Bester Sir MQ, mit dieser Reise haben Sie etwas getan, was ich, seit ich einen Film über eben jenes von der Natur zurückeroberte Menschenniemandsland (ein Kamerateam verfolgte eine Katze auf ihrem "Weg" hindurch...und beschrieb eben jenes, was auch Sie so trefflich beschreiben) gesehen habe, auch gerne 'mal tun würde... Und so bewundere ich an dieser Stelle neben der großartigen Beschreibung des Erlebten, vor allem Ihre Tatkraft... Und sage DANKE! Einfach nur so.
Irsinns Hallenbad-Foto und überaus lesenswerter Reisebericht, wenn ich auch mal förmlich loben darf.
"Mindestens Mutanten oder gar nichts." könntest du an RTL als Slogan für ihre Casting-Shows verkaufen.
/mkh: Man bewegt sich in jener Gegend tatsächlich nicht leichtfüßig. Umso besser, wenn es gelungen sein sollte, das bleierne Gefühl anzudeuten.
/Zap: Zwischenzeitlich beschlich mich der Gedanke, dass es sich um ein düsteres adventure game gehandelt hat. Aber das hektische Ticken des Geigerzählers, als Maxim das Gerät über eine bestimmte moosbewachsene Stelle im aufgerissenen Asphalt des traurigen Vergnüguungsparks gehalten hat, war allzu real - und wird es für die nächsten paar Millionen Jährchen bleiben. Vielleicht ist das ganze Dasein ein düsteres adventure game. Anyway, keep on playing.

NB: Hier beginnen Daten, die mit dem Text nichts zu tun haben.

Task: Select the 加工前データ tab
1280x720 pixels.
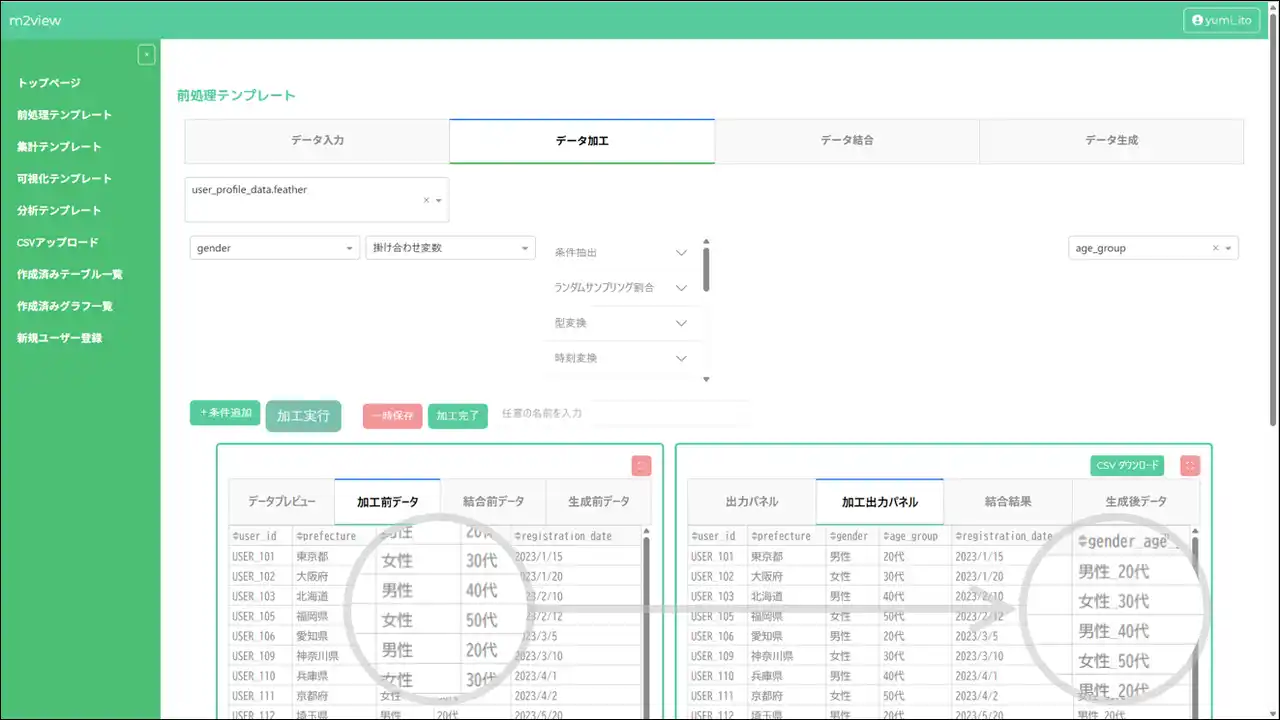Action: [387, 502]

/MudShark: Innerhalb der Gebäude, die zur Besichtigung vorgesehen sind, darf man sich frei bewegen, und mich hätte es nicht überrascht, wenn während der Erkundung hinter irgendwelchen Ecken - frei nach Doom - schwerstbewaffnete Mutanten gelauert hätten. Aber in dieser Hinsicht wurde bereits das amerikanische TV-Team enttäuscht.
/Herr MiM: Um die Natur müssen wir uns, selbst im Fall eines globalen Atomkriegs und der Zündung sämtlicher nuklearer Sprengköpfe, keine Sorgen machen. Sie wird sich einen verseuchten Kehricht um menschliche Befindlichkeiten kümmern und beharrlich fortbestehen, solange in den Tiefen irgendeines Ozeans ein Mikroorganismus überlebt. Das war die gute Nachricht.

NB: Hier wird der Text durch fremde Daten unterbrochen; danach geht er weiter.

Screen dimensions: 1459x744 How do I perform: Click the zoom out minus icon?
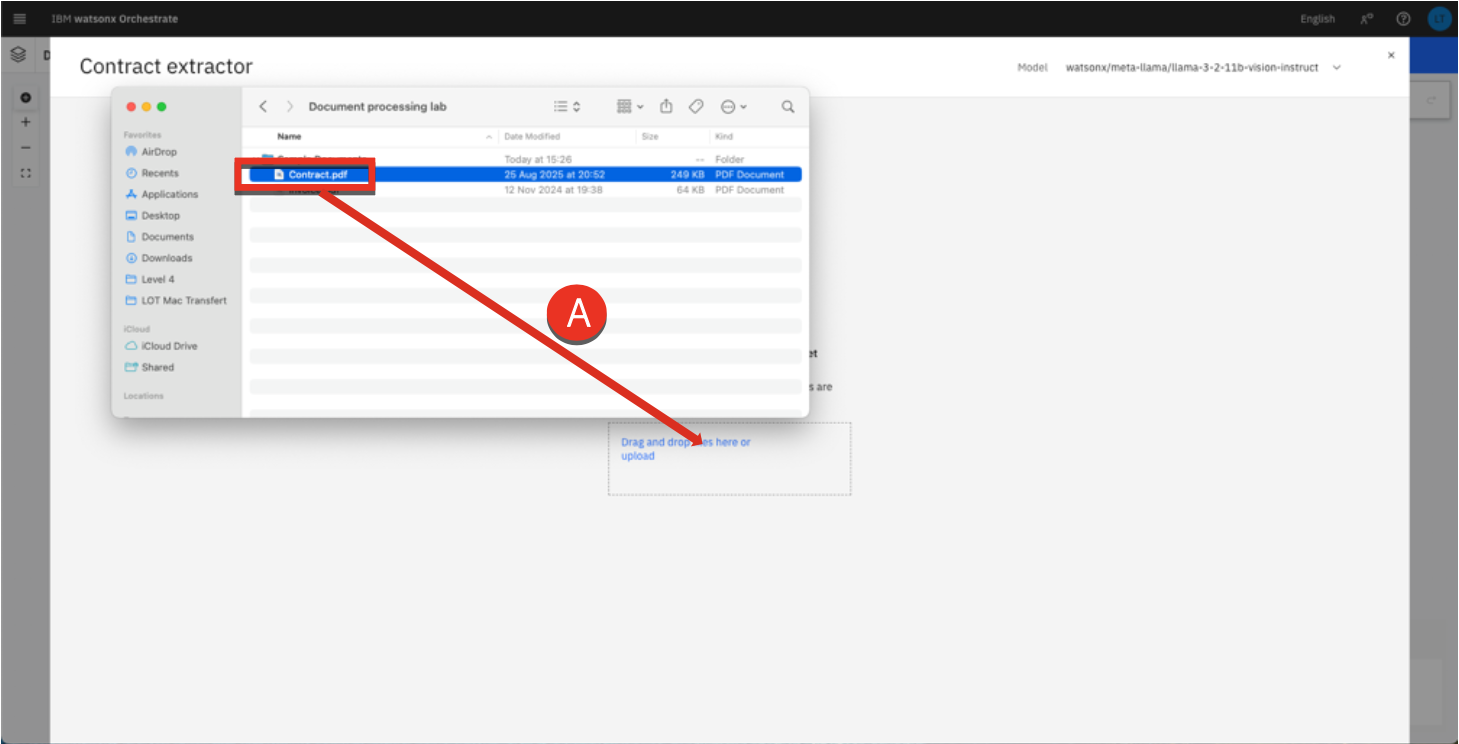26,147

/c.s.: Die Negative wurden damals, unter dem Einfluss von atmosphärischer Strahlung, leider stark beschädigt. Beim nächsten Ausflug in die Galaxie verwende ich Digitalfotografie, versprochen.
/Andie: Wie jede andere Lebensform, ist der Mensch nur sich selbst wichtig. Wir können problemlos ohne die tausenden von Arten, die wir bereits ausgerottet haben, weiter existieren. Umgekehrt wäre es genauso.

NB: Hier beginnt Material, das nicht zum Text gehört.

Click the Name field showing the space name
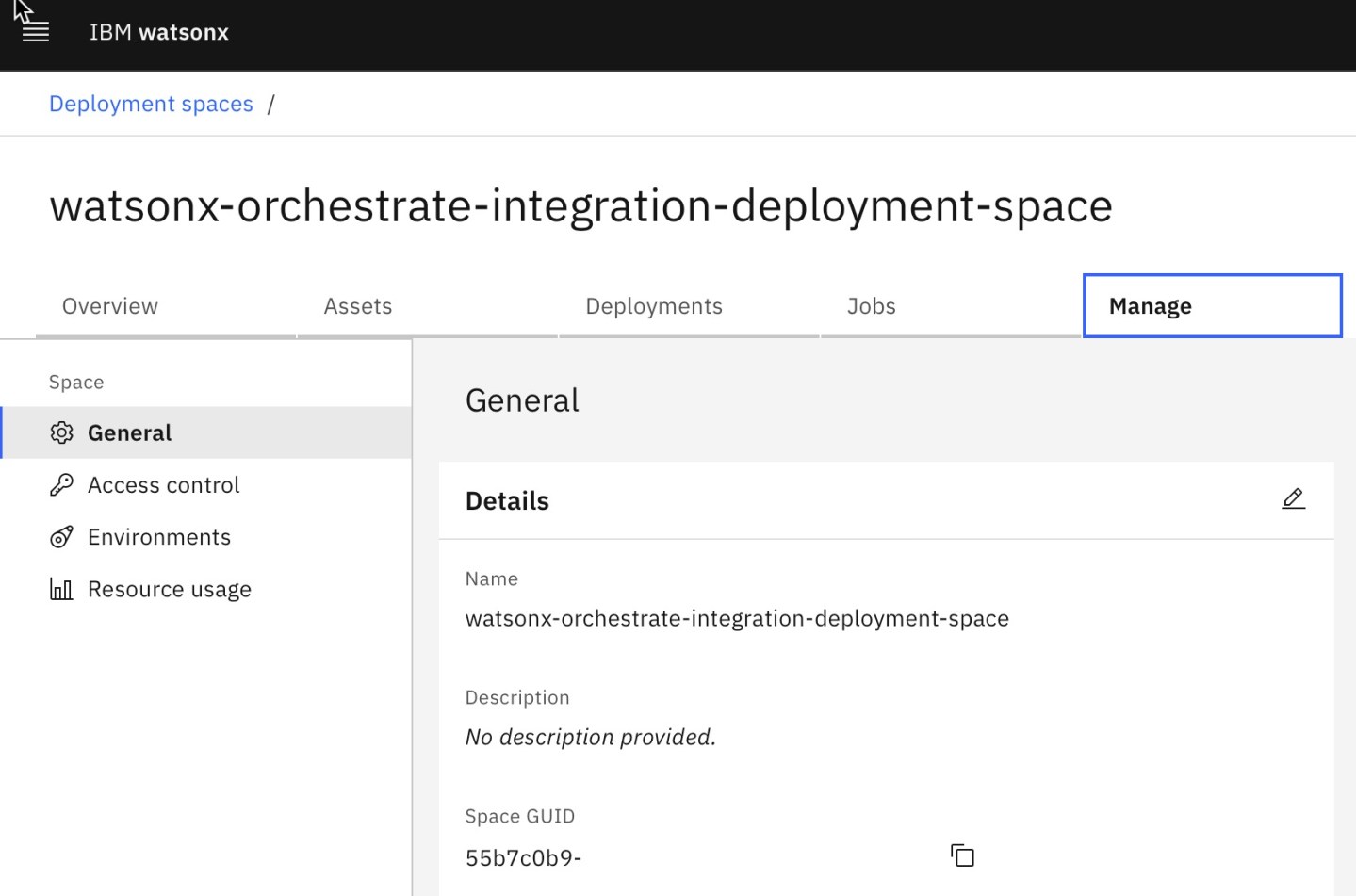 tap(737, 618)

/100 Goldfischli: In diesem Fall hätte ich sofort versucht, einen Kontakt zum erwähnten amerikanischen TV-Team herzustellen.
/queen of maybe: In weitaus selteneren Fällen sind es die größten Katastrophen, die uns geringste Kleinigkeiten begreifen lassen.
/Ole: Deine Auftritte fehlen dem Zirkus. (Aber du hast recht, es gibt soviele andere Bühnen, Logen und Balkone.) Anyway, keep on playing. (Und schön, wieder von dir zu lesen!)
/Frau H.: Bestimmt hat sich die Katze mit wichtigeren Dingen als der Vergangenheit beschäftigt. Das vermutete Fehlen von Vergangenheit und Zukunft zählt überhaupt zu den merkwürdigsten Faszinationen, die von der Tierwelt ausgehen. Während wir Menschen gefüllte Vakui aneinanderreihen, stehen Inhalte und Daseinszweck für die Viecher bedingungslos fest. Welches Übel ist nun größer?
/Burnstl: 1A Idee! Da steckt weiteres Potenzial drin, z.B. "Maximalmutanten" oder "Mutantenparade" etc. Wer die Idee zuerst an die Privatverdummung verkloppt, zahlt eine Runde Schnaps.
Hat man eine Wahl?
Was ist denn das für eine Frage. Man hat immer eine Wahl.
Also haben Sie entschieden, ein Menschlein sein zu wollen, statt eines Vögleins? Respekt!